“El mar no perdona las imprudencias”.
Brathan-Nord se alza al este de la costa de Noncar, en pleno océano Oropeo, como un puñado de tierra recortada por el agua y por la historia. El archipiélago de Brathanir lo componen cuatro islas: la central y mayor, Norinham, que domina el conjunto; dos piezas menores al sur, Borhood y Dolmore; y una cuarta al norte, Nimberlan. Sus gentes son, en su mayoría, Elban y Bell Altaer y Oldarar, con la rara posibilidad —apenas un 0,1%— de que nazca un humano ancestral, como si el linaje antiguo se empeñara en volver a asomar, de cuando en cuando, entre generaciones.
Las tres islas pequeñas están gobernadas por los nord, título que encarna a los tres príncipes del reino; por encima de ellos se impone la figura del norvod, rey de Brathan, monarca absolutista de la dinastía Rosacrone, que desde hace siglos rige el archipiélago desde Brithum, la capital. Bajo el norvod y bajo cada nord se despliega una escalera de poder que desciende por duques, marqueses, condes, vizcondes, barones, señores y kires —hidalgos—, seguida por una multitud de caballeros de distinto calado, hasta alcanzar a los burgueses y al estado llano. En Brathan-Nord, el orden se entiende como una arquitectura: no solo reparte tierras y cargos, también reparte miradas, permisos y límites.
En otro tiempo estas islas fueron colonias de Winderson, y después quedaron despobladas, abiertas como una herida a merced de las tribus bárbaras del norte —los Mirsos— y de otras poblaciones humanas, de cuya mezcla y asentamiento terminaron naciendo los reinos de Branthan. Ese pasado, de abandono y recuperación, aún vibra en la forma en que los brathanirios se piensan: no como un pueblo nacido de una sola raíz limpia, sino como un país rehecho a golpes de mar, de oleadas y de relevo.

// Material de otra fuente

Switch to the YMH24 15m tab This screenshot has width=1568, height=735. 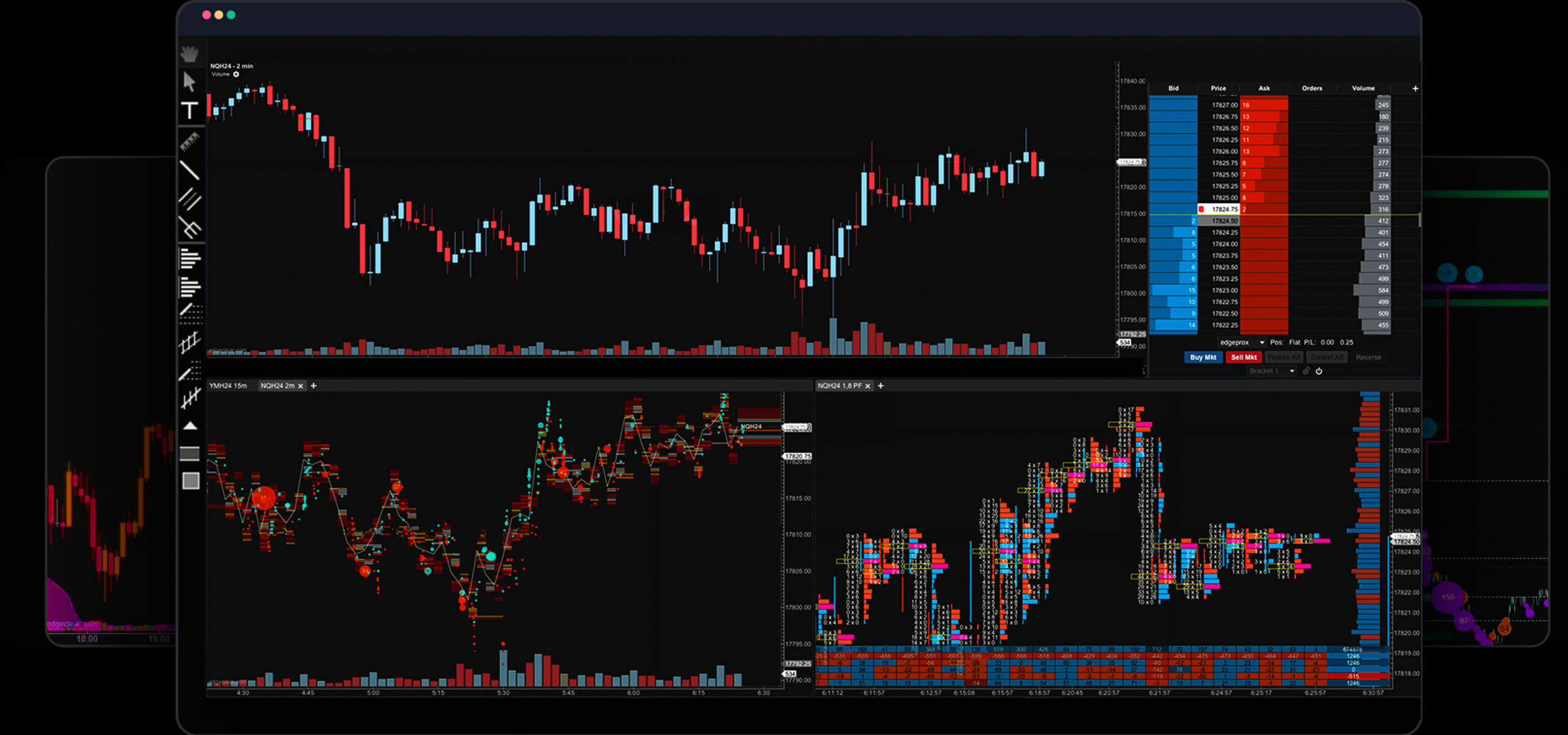pos(228,386)

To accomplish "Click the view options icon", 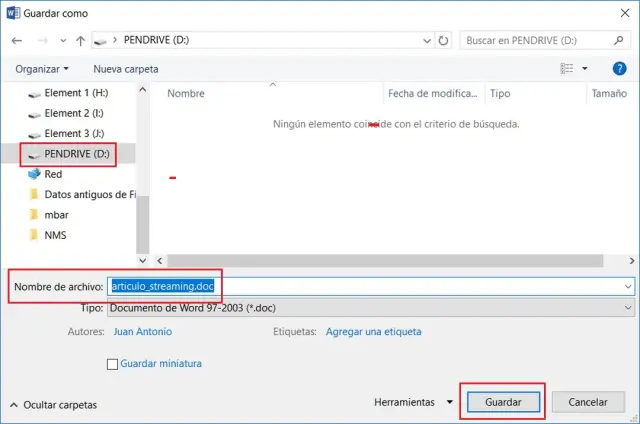I will tap(567, 69).
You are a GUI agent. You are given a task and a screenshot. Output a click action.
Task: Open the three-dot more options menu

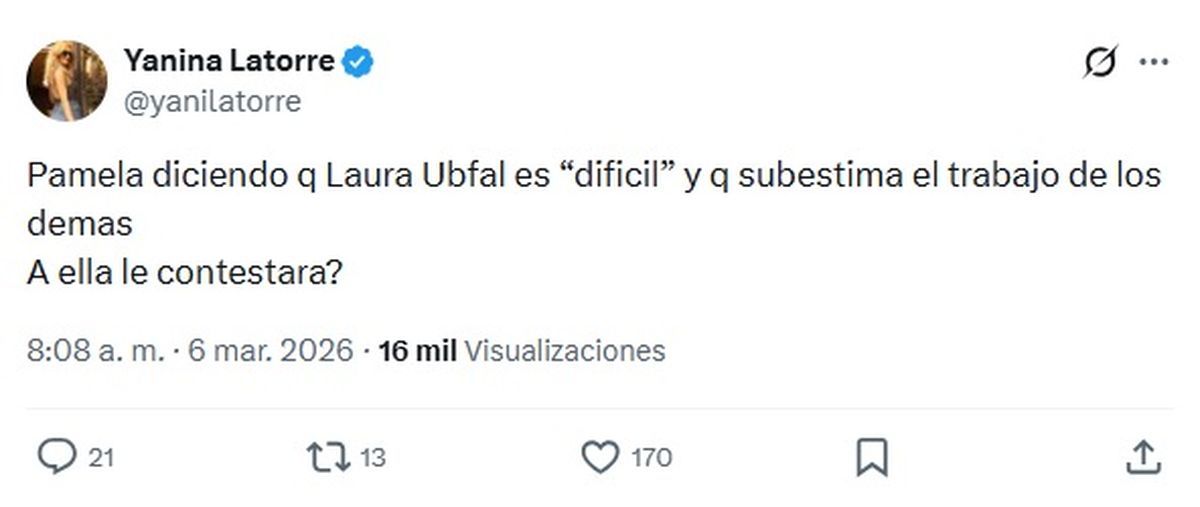[1153, 62]
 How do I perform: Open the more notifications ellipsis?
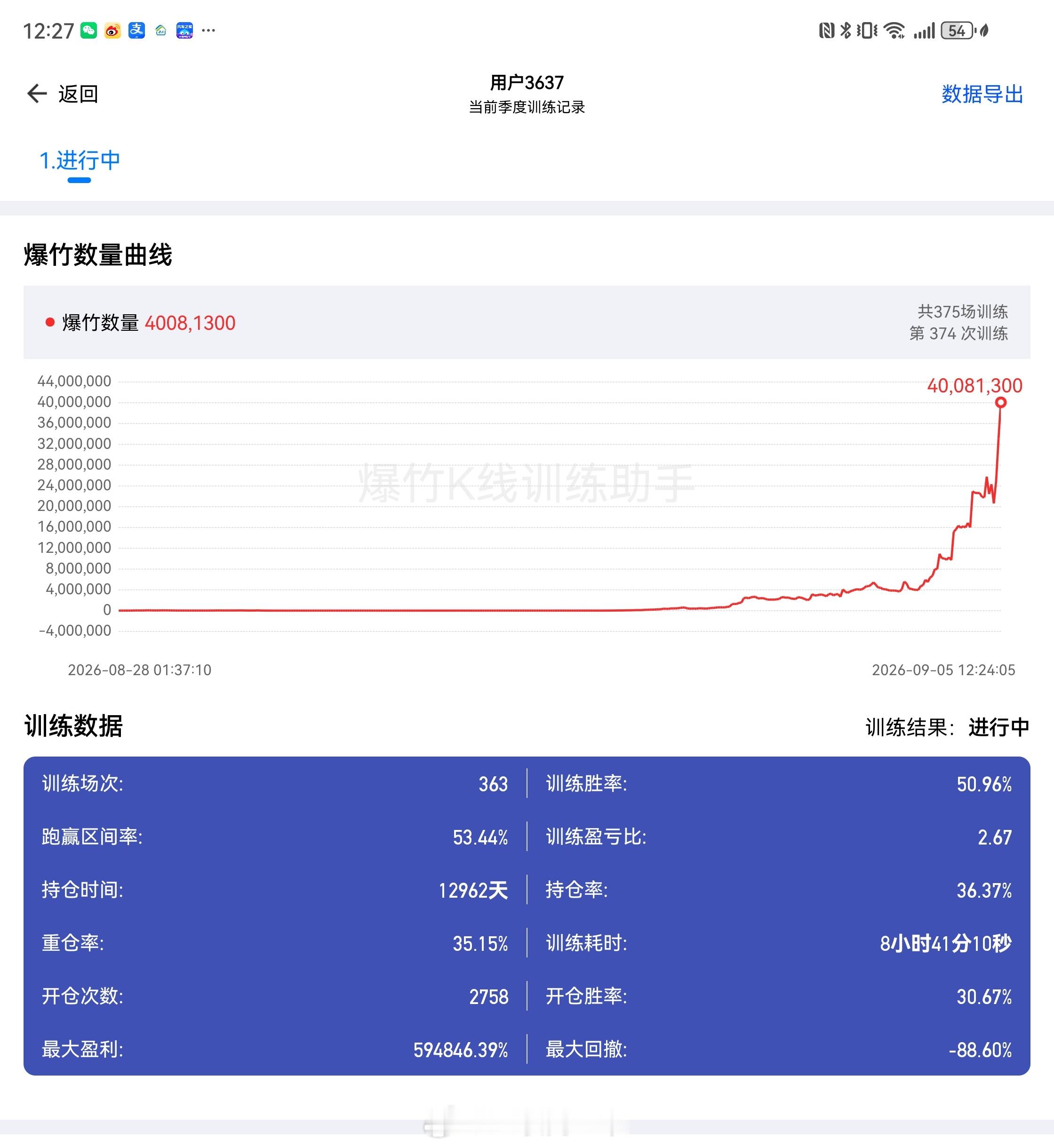point(209,30)
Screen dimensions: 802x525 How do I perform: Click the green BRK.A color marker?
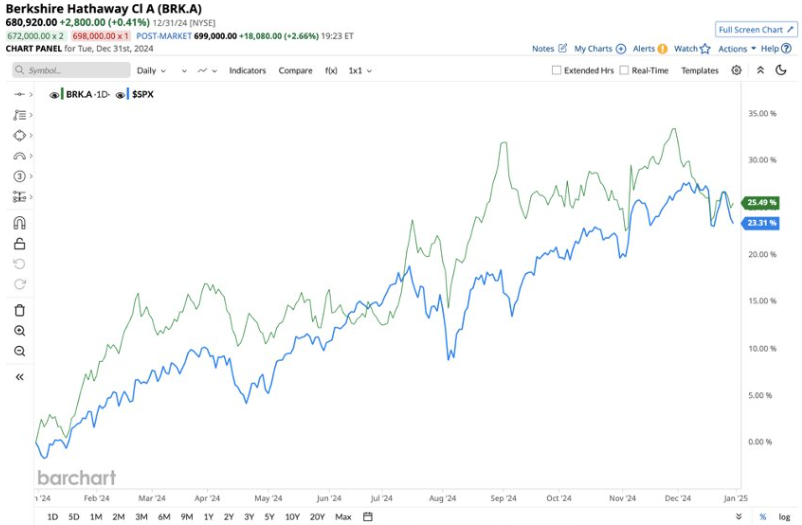point(62,94)

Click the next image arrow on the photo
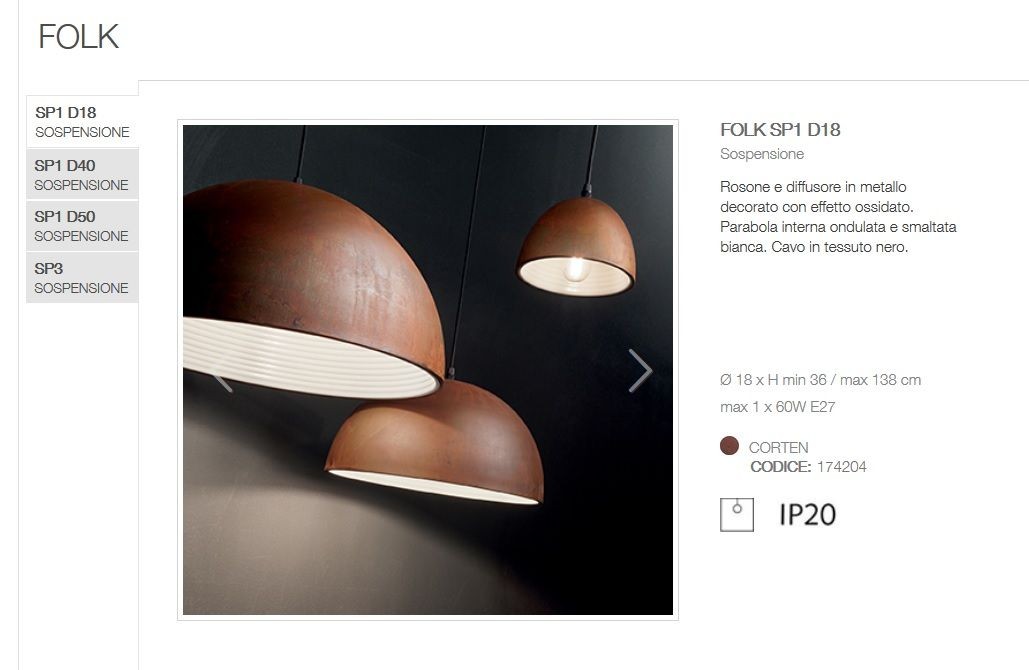[640, 371]
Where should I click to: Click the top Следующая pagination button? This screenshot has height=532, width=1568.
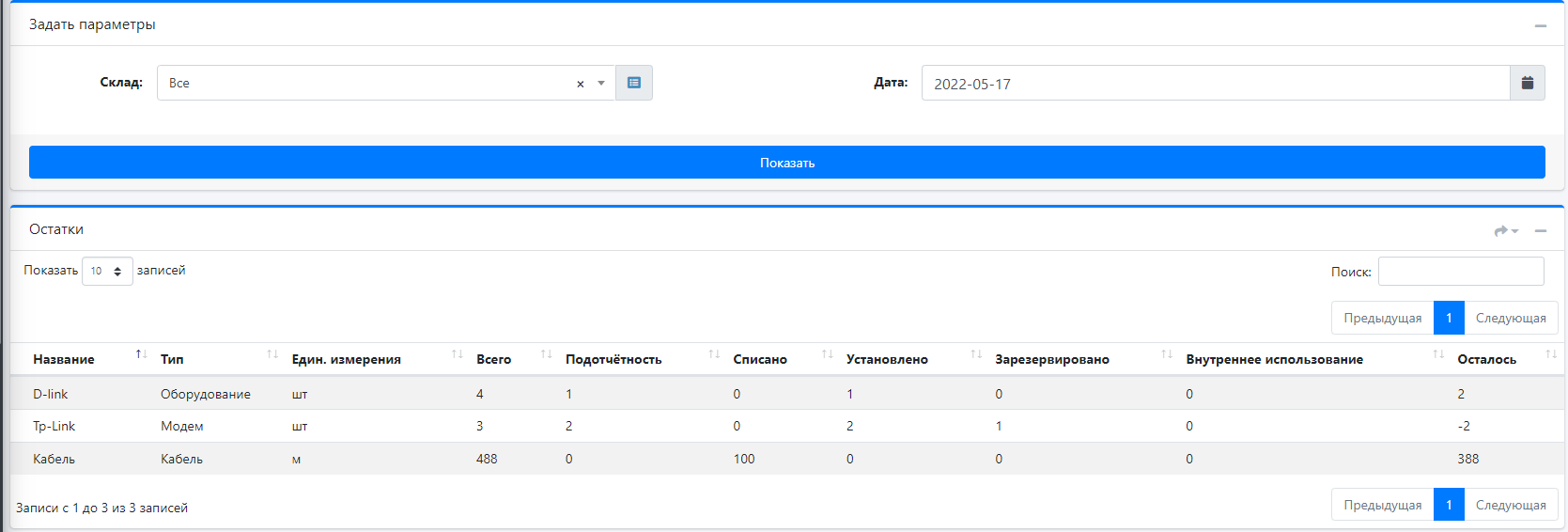[x=1510, y=318]
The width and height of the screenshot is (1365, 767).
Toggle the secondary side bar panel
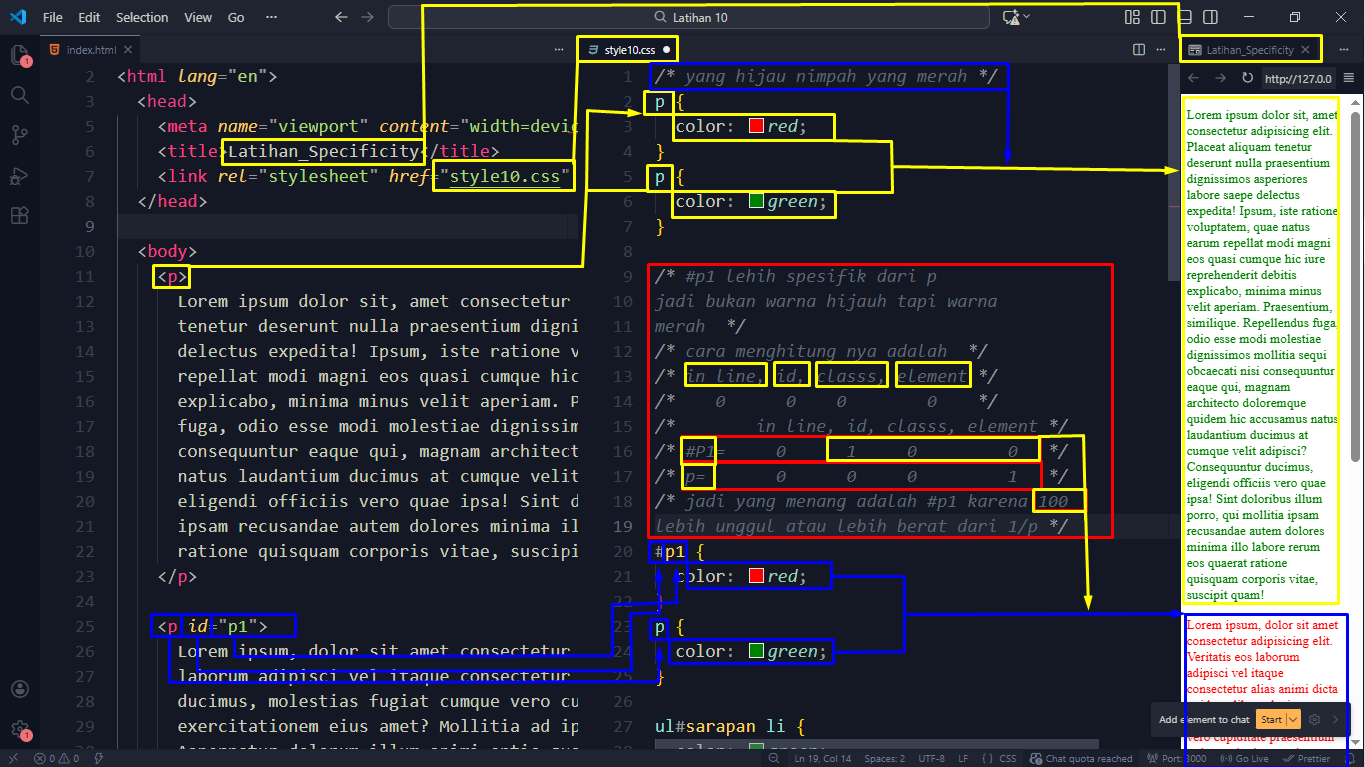click(x=1211, y=17)
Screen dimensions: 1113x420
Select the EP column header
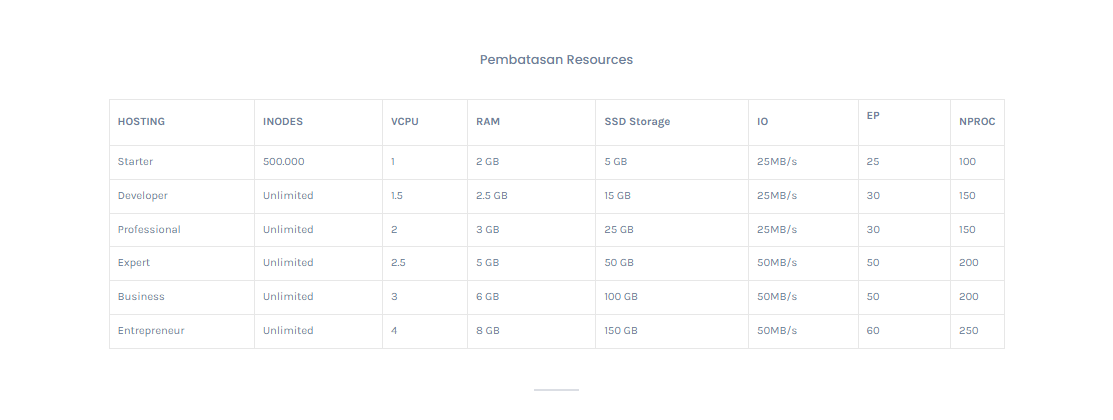click(x=873, y=116)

Por esto los brathanirios poseen una notable flota y una tradición naval que los convierte en marinos excelentes, educados en esto desde niños.
Su idioma es el Brathaní, compuesto de raices antiguas winderson, mirsas y nativas de la propia isla. Sin embargo, en todas las islas se habla también de forma habitual el Imperia o noncarino. Su religión es bramelomita, de ascendencia bramita, y en ellos la religiosidad pesa, ordena y distingue. Pero esa fe convive con vetas paganas ligadas a los bosques y a las marismas, antiguas y persistentes, que sobreviven en creencias, temores y prácticas heredadas.
La riqueza principal proviene de la tierra y de la pesca, y las construcción naviera. Su moneda es el Nordirial de 80 gramos de oro, plata o cobre. En esas labores hombres y mujeres trabajan por igual, con la naturalidad de quien sabe que el alimento no entiende de orgullo. Sin embargo, la igualdad del esfuerzo no significa igualdad de aprobación social. Una mujer viuda o soltera que no tenga marido ni figura supervisora —un varón— puede acceder a cualquier oficio, incluidos los cargos políticos. Sin embargo esto no está bien visto. Por contra, si existe esa figura supervisora, el acceso depende de su permiso. Esta contradicción se sostiene sobre una idea antigua, casi teológica: los brathanirios creen que a la mujer, desprovista de la fuerza del hombre, se le ha otorgado la capacidad de conectar con lo sagrado, de bendecir y de maldecir. Esa creencia se vincula a la gestación y al acto de traer nuevos miembros a la familia, y remite a culturas humanas más antiguas de la isla y a la herencia bárbara, que entendían la gestación como un don divino. Con la propagación posterior de la cultura bramita, aquella noción se reinterpretó como un vínculo con lo sacral.